The pursuit of SHRM goals involves strategic tensions:
Problem of labor scarcity: this is a multilayered problem in HRM that occurs at firm, industry
and societal levels. Larger firms dominate labor markets: they can pay higher salary and
provide better development. Smaller firms may struggle to recruit and employ people with
the right set of skills. Shortages occur in different types of jobs:
o High skilled jobs: limited pools of workers (doctors, nurses) long training period, but
for some jobs low pay.
o Low-prestige vocational jobs: plumbers, electricians and construction workers
o Unattractive jobs: fruit pickers, cleaners, truck drivers
Many developed countries face shortages of skilled workers. Poorer countries face that their
capable managers and workers are being recruited to more challenging jobs. The problem of
labor scarcity is most strongly felt:
o Smaller firms
o High-skilled jobs, low-prestige jobs
o Richer countries with shortages of high-skilled workers
o Poorer countries where skilled workers are recruited to richer countries (brain drain)
Problem of employee motivation: in pursuing the HRM goals, managers use their power to
control employees motivation and performance, but this brings a lot of tensions. The effort-
wage bargain at the very beginning of the employment contract cannot fully control the
issue of employee motivation. The employment relationship is an ongoing exchange between
employer and the employee, including interactions about conflicting interests. Labor process
theory analyzes conflicts between employer strategies to control employee motivation and
worker strategies of resistance: conflicts about income/control etc.
, Voice literature recommends institutions for employee voice: management should work
with worker representatives and they should share power with employees to establish stable
social order. Organizational psychologists suggest that organizational justice in HRM
promotes employee motivation and cooperation:
o Procedural (fair processes of decision-making)
o Distributive (fair outcomes of decision-making)
o Informational (timely, transparent, consistent)
o Interactional (treating employees with dignity and respect)
Higher levels of the above can make negative HRM outcomes more bearable for employees.
Thus, employee motivation is concern for individual managers and for managers collectively.
At their worst, destructive management of motivational tensions can result in collective
action or individual employee resistance. Escalating of conflicting employer interest can
undermine managements legitimacy, depress productivity and threaten the firms viability.
Change tensions in labor management. The flexibility goal poses dilemma in strategic
management: need for stable production system VS need for flexibility in labor management.
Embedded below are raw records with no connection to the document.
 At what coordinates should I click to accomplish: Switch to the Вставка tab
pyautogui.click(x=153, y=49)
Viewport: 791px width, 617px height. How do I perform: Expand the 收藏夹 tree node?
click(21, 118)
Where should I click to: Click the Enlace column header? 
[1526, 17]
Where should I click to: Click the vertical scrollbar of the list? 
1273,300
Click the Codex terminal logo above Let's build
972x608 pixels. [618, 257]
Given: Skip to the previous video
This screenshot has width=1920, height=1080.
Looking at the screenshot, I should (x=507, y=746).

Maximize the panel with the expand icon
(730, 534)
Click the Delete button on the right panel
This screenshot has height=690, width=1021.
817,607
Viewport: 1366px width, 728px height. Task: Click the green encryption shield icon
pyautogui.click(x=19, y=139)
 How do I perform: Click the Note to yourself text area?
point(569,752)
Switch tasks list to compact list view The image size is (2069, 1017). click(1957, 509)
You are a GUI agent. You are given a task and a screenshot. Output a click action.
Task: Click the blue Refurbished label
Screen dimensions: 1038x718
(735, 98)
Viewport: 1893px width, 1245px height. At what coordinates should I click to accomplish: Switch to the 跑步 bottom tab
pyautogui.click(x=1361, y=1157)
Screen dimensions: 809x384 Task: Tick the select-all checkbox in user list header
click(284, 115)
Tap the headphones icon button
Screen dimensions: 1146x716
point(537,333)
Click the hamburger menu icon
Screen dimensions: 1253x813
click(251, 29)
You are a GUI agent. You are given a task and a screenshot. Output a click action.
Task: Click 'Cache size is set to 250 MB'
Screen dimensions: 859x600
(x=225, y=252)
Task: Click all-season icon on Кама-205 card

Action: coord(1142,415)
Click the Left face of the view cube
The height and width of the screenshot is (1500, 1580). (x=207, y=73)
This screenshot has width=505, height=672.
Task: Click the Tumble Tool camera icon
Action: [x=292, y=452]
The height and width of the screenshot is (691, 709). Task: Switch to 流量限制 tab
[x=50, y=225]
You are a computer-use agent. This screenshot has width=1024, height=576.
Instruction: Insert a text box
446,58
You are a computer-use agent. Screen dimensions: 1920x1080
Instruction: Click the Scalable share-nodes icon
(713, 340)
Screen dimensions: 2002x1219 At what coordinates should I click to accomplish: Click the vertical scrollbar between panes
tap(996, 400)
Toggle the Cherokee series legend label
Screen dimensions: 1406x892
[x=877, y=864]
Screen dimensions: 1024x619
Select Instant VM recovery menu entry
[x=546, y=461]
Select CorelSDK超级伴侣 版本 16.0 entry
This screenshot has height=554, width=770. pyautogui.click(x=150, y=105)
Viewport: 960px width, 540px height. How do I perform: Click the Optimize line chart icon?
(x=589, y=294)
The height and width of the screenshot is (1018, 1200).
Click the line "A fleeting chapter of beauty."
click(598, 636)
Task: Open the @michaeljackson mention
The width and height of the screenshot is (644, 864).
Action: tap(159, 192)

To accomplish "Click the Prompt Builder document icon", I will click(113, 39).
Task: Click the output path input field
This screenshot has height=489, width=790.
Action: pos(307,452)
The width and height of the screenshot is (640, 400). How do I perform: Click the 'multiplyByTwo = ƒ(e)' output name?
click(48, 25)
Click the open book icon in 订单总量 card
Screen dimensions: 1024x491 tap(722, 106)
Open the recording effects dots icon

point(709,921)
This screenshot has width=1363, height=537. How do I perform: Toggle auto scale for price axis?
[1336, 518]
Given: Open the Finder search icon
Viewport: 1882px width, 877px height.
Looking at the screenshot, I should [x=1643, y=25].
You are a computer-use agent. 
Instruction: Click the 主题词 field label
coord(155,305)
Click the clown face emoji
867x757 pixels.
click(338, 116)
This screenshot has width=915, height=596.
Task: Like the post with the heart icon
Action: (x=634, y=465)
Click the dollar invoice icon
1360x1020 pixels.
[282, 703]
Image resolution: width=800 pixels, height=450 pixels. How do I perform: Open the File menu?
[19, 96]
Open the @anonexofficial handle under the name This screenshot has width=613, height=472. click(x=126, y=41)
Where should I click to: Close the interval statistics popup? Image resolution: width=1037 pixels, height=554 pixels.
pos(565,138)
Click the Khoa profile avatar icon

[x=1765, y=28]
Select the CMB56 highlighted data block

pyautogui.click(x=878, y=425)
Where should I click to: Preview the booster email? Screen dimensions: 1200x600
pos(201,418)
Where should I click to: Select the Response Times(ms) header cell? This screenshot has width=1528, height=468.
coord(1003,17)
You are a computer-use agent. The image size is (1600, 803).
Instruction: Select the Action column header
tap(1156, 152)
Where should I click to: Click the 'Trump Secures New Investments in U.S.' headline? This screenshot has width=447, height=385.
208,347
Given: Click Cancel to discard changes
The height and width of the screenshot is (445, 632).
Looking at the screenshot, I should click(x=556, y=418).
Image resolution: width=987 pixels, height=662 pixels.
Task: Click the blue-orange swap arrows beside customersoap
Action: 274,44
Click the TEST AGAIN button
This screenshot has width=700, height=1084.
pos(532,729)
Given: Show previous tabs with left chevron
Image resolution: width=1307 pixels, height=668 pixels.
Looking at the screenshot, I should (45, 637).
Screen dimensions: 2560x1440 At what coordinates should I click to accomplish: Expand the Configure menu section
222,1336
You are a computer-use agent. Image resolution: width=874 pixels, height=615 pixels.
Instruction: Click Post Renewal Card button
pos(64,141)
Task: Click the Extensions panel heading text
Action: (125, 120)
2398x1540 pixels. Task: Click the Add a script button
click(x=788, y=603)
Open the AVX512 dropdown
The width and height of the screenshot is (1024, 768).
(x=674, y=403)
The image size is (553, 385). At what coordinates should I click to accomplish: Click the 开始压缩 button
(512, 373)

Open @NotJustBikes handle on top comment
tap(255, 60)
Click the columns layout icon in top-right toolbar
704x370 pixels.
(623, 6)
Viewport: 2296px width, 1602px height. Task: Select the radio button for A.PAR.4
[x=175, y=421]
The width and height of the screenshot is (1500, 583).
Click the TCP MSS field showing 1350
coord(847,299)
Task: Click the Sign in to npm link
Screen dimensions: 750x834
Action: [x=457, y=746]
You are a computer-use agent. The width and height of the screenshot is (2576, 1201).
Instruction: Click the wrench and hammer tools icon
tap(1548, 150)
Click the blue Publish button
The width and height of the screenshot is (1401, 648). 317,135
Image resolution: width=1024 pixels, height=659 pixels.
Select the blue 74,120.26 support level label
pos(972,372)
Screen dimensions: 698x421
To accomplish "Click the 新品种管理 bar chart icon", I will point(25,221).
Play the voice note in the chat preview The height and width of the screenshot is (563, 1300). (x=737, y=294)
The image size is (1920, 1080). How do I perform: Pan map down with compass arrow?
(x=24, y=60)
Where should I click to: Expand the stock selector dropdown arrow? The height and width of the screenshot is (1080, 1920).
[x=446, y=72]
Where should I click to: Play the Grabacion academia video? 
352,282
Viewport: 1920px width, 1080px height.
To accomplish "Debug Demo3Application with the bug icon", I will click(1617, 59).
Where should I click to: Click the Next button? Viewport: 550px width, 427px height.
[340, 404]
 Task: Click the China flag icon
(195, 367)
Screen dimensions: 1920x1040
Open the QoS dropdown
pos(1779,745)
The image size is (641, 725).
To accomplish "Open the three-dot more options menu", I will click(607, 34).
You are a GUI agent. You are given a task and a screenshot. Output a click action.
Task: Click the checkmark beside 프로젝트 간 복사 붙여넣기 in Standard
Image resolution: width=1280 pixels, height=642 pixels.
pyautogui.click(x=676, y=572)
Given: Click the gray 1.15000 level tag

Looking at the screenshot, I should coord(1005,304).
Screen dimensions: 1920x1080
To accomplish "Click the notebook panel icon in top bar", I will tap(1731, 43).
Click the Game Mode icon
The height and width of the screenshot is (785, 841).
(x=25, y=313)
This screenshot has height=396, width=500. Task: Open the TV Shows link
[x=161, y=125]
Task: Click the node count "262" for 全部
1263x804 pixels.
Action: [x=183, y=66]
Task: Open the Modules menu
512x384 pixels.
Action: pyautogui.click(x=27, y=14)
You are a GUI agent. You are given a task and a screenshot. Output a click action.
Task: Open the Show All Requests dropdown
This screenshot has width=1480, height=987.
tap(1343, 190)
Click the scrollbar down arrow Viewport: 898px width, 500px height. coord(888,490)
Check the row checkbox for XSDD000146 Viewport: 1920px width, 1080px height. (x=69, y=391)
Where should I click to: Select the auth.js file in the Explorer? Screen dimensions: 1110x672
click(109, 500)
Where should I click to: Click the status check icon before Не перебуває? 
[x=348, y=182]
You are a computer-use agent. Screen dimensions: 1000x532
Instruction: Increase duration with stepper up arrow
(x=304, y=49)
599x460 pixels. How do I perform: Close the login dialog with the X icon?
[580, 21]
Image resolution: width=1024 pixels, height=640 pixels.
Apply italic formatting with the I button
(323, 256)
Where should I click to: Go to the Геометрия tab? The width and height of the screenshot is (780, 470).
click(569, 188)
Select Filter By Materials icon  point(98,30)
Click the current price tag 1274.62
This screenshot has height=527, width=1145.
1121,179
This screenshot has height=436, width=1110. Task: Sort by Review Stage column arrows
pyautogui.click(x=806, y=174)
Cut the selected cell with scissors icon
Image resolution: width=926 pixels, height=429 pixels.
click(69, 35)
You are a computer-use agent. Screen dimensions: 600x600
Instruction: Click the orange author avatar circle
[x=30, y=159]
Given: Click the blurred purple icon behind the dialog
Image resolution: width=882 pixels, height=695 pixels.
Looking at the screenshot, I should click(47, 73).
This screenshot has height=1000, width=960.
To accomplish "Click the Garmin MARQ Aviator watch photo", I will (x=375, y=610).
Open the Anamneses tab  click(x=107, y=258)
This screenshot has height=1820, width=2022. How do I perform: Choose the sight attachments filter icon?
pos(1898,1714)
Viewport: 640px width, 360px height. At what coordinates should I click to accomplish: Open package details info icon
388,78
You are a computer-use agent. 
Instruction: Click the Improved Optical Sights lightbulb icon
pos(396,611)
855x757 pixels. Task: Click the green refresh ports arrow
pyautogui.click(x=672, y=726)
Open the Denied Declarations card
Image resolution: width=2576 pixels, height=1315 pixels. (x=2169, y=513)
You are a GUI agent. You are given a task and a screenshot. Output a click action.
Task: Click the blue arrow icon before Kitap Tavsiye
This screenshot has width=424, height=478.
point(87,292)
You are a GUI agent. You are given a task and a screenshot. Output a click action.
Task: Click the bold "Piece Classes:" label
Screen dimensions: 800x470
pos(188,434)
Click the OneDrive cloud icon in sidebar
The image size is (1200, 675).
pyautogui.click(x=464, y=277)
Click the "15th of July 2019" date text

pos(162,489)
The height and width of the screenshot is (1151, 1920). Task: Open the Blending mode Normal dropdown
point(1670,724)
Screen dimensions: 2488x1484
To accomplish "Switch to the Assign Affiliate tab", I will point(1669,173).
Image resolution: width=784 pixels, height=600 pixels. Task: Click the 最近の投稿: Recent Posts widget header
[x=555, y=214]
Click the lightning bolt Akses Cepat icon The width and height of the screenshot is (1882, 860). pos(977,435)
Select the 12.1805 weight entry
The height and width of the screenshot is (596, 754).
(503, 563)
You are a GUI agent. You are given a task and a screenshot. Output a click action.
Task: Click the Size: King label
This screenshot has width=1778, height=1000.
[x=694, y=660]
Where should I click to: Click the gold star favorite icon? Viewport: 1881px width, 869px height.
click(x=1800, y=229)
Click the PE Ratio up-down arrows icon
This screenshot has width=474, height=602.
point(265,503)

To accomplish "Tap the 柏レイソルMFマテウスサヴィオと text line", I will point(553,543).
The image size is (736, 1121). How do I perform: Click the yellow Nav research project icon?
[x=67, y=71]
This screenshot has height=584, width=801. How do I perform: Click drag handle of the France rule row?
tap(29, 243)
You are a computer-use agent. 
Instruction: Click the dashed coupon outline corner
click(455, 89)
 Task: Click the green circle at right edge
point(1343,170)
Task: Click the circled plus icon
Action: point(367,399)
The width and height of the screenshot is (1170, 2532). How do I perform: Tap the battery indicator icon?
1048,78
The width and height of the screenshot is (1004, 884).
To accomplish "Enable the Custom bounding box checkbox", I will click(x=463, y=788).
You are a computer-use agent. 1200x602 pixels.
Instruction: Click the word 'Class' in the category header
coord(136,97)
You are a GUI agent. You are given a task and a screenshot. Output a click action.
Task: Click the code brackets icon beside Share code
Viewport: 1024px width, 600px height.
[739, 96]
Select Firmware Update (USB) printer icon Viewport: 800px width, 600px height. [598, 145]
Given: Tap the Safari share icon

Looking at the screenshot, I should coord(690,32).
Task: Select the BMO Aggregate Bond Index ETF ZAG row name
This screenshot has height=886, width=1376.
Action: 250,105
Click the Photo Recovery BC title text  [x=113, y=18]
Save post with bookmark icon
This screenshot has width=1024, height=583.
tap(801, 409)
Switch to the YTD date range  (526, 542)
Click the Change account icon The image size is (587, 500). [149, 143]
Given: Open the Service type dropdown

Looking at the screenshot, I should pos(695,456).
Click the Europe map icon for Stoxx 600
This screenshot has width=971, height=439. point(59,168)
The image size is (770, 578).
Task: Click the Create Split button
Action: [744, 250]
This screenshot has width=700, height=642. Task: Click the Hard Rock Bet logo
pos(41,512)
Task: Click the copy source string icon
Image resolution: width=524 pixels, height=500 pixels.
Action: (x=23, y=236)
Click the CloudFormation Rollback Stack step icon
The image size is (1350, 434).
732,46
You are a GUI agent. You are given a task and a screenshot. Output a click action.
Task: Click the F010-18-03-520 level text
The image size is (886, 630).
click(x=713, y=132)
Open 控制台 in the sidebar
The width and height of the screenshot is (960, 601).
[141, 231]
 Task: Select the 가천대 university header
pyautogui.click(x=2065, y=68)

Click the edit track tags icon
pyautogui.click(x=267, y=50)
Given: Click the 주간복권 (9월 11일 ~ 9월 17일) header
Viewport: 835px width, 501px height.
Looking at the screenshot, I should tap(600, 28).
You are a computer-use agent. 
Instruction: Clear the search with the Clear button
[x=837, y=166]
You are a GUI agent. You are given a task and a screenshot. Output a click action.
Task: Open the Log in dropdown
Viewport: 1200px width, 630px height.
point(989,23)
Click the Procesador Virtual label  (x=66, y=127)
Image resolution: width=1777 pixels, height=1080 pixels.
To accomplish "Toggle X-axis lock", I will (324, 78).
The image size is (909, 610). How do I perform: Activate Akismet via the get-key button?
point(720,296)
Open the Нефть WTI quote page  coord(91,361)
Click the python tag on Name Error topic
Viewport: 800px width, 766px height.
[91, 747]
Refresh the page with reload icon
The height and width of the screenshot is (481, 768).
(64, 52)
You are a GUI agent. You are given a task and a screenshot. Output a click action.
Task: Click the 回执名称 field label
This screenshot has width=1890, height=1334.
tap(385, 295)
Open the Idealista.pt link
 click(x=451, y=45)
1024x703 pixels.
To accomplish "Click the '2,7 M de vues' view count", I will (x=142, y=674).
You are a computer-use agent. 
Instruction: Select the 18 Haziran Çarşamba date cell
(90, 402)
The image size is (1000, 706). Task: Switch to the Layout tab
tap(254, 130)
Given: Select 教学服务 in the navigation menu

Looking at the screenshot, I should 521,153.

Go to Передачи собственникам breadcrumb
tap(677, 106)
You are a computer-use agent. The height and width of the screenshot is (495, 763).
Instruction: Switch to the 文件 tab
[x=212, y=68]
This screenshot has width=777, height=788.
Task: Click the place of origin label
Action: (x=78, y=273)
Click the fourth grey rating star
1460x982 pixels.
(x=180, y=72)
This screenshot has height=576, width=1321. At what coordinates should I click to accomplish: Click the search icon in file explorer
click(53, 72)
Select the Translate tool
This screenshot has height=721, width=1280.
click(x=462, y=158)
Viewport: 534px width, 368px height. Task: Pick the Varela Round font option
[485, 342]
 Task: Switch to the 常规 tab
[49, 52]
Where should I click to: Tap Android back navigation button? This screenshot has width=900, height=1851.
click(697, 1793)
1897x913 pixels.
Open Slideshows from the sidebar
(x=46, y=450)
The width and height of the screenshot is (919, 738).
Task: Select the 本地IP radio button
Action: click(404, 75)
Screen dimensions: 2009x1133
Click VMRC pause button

Management tends to employ operating workers on short-term employment contracts
(numerical flexibility). As labor markets tighten, best workers move to more secure jobs.
Thus, management needs to balance stability and flexibility. There is a trade-off: capitalism is
a system in which employers require workers to be both dependable and disposable.
Resilient firms establish a balance between stability and flexibility while maintaining
employee trust and motivation.
Tension between management power and social legitimacy: management uses HRM to
enhance their own management power and to ensure social legitimacy of the firm. However,
the pursuit of these socio-political HRM goals can come with tensions. Identification of
exploitative HRM practices can badly damage company reputations. Ethical issues in HRM in
global supply chains give rise to dual questions of how to change both corporate and
consumer behavior. Management in MNC try to improve social legitimacy of HRM in both the
home country and around the world.
Complexity and politics in management: complexity and politics in SHRM grow as
organizations grow and become more divers. This is because bounded rationality and
cognitive biases inhibit managers from comprehending and appropriately addressing
complex SHRM goals and tensions.
Variations in institutional supports and societal resources: come companies can have
advantage from superior vocational education and training systems rooted in the society.
Managers in firms are not the sole masters of SHRM. They are always working in industry and
societal contexts, which both enable and constrain them in achieving goals for managing
human resources.
Lecture 2
A firm that is economically viable becomes engaged in a struggle to build competitive advantage
(CA) over rival firms. What is a competitive advantage? A firm has a CA when it offers customers:
Products/services at lower costs than rivals (cost advantage)
Greater benefits/services than rivals that justify higher prizes (differentiation advantage)
Greater benefits/services at lower costs than rivals (cost + differentiation advantage)
Sustainable competitive advantages (SCA) are enduring costs and differentiation advantages,
providing the firm long-run superior profits and returns for its stakeholders.
, What is human resource advantage (HRA)?
Superior human capital: a firm recruits, selects, develops and retains people with KSAs that
are superior to its rivals.
Superior social capital: a firm combines people’s KSAs across individuals, teams,
departments, divisions in collaborative activities in ways superior to its rivals.
HRA = f (human resource advantage, social capital advantage)
When does a firm have a HRA over its rival firms?
When a firm’s HC and SC are strategically valuable, scarce and difficult to imitate, substitute
and transfer to other firms.
How does HRA enable firms to build SCA?
Superior HC x superior SC enables the firm to develop core capabilities (CC). Core capabilities
are bundles of organizational skills and technology.
Do you know some examples of core capabilities that underpin SCAs of companies?
CCs: exeptional customer understanding (Apple), customer service (CoolBlue), innovation
expertise (Tesla), marketing communication (Nike).
There are 3 SHRM problems in building SCA from HRA
1. Employee isolation VS mobility
2. Employee investment dilemma
3. Portability of performance paradox
Problem 1: Employee isolation VS mobility
Most companies struggle to retain their top talents. Why is that a problem? Top talents are critical
for the development of HRA, CCs and SCA. Thus, workers’ HC and SC are a critical source of SCA.
Campbell et al. (2012) theorized how, why and when employees’ human capital can/cannot be
isolated in the firm and serve as a source of SCA. They:
Distinguish the HC of a worker in firm-specific human capital (FSHC) and general human
capital (GHC)
Challenge the assumption in strategy literature that FSHC always isolates workers in their
firm and serves as a source of SCA.
Identify 3 boundary conditions that regulate the extent to which workers FSHC cannot be
isolated in the firm and serve as a source of SCA.
The human capital theory (Becker, 1964) differentiates general human capital (GHC) and firm-specific
human capital (FSHC).
GHC:
KSAs that are broadly applicable inside and outside the employer firm, thus values by all
firms in the labor market.
Formal education provides GHC in the form of generic knowledge (HRM, economics,
accounting) and skills (conceptual, analytical, research, social skills).